Important dates observed during this period are: November 25, International Day of No Violence Against Women; November 29, International Women Human Rights Defenders Day; December 1, World Aids Day; December 3, International Day for the Disabled and December 10, International Human Rights Day.

Evidence is increasingly indicating that women in South Africa are under siege.

On a national level, the safety of women should become a priority of all, including government. 

Paying lip service to such campaigns as the 16 Days of Activism is not enough.

We all need to become fully involved in such interventions to eradicate violence against women.

“Count Me In” has to be a national strategy that everyone adopts and participates in, for us to win the war to stop violence against women and children.

A young newly married woman is beaten to within an inch of her life and turns from being a fun-loving young woman to a scared, silent woman, families and friends watch silently and continue to insist the young woman should accept it as the norm and still live with the perpetrator.

They become complicit, much like the people who were taking the video of the incident last week without intervening.

My personal opinion is that all those complicit, including family members that encourage the survivor to stay in the marriage for the sake of honour, public image or whatever inconsequential reasoning families come up with, should all be brought to trial together with the perpetrator.

A few days ago a young woman in India was raped by her father, brother and uncles to punish her for bringing dishonour to the family by eloping with her lover.

Across the globe, women abuse and gender-based violence is being highlighted to raise global awareness.

What are the root causes of violence against women? To understand this better, we need to analyse how men are raised.

In most households and communities, patriarchy plays a leading role in the manner in which young boys are raised.

Perhaps that is why the culture of rape is so prevalent in our society and communities. 

From a tender age, boys’ thoughts and behaviour are moulded to believe that women are the weaker sex.

About two years ago, I was robbed while sleeping in my hotel room in Accra, Ghana. 

The next morning I had five live national and international TV interviews pertaining to my work.

After such an ordeal, how did I gather the courage to do this? My response was that I was thankful it was not in South Africa. 

Had it been in my own country, I cannot imagine what might have happened. 

While talking to one of the interviewers about the incident, she informed me that men in Ghana were raised to respect women and firmly believe in the honour of women.

Therefore, rape and abuse of women in Ghana is low. All they were interested in, was the money and equipment and not in harming me.

It was small comfort but it gave me the courage to be brave and continue with my work despite the trauma.

So, what makes men in South Africa different?

In reflecting on the community and culture that I grew up in, I clearly remember that boys were raised to believe they were more important than the girls in the family in all respects, including education and allocation of family assets.

And the main influencers were the mothers and grandmothers, who were inculcated with this ethos for generations. 

So how do we change this cultural practice and ethos?

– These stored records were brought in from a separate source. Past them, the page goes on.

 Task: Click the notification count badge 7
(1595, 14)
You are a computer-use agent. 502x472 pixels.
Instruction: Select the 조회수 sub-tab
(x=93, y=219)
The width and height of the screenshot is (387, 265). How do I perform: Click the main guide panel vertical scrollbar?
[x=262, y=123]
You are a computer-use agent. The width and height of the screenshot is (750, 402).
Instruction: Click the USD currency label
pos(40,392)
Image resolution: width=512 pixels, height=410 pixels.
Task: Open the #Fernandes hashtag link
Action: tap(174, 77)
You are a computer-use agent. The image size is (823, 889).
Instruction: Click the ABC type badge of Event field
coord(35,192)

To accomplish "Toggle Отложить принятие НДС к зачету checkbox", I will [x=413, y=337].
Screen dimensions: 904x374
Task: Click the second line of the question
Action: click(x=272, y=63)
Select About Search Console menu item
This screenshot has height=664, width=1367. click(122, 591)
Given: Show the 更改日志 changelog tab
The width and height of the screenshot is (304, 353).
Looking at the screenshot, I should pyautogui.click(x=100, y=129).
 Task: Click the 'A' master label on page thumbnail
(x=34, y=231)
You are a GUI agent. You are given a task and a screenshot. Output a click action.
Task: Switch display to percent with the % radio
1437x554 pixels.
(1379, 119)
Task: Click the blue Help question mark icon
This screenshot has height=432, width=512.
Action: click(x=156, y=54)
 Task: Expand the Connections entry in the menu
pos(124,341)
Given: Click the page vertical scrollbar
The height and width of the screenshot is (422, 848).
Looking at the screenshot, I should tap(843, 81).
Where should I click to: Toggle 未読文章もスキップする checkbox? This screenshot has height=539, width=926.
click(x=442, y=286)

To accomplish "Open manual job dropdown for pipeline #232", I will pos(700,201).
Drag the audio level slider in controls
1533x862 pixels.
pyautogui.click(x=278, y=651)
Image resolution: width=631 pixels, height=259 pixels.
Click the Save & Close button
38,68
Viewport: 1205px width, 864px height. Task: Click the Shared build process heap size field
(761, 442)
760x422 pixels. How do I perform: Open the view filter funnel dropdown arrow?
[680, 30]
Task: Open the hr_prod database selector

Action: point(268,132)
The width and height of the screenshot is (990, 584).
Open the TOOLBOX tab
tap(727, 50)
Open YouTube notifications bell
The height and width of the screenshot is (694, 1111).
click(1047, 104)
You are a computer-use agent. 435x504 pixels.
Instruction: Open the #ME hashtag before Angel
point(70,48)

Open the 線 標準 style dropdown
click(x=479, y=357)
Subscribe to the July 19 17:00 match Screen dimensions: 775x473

It is important to start gender sensitising boys from a young age - even before they go to school.

If every household starts treating the girls, be it mothers, daughters or sisters as equals, then slowly but surely we will see the much needed change in our society and women’s safety and well-being will become a priority for all. 

It begins with you, in your household, “Count yourself in”.

Make a meaningful difference to the way women are treated in your homes, communities, schools and society.

Take a stand against atrocities committed on women. Your voice and actions count.

* Karen Pillay is an Independent Development Practitioner in Women’s and Children’s Rights sector.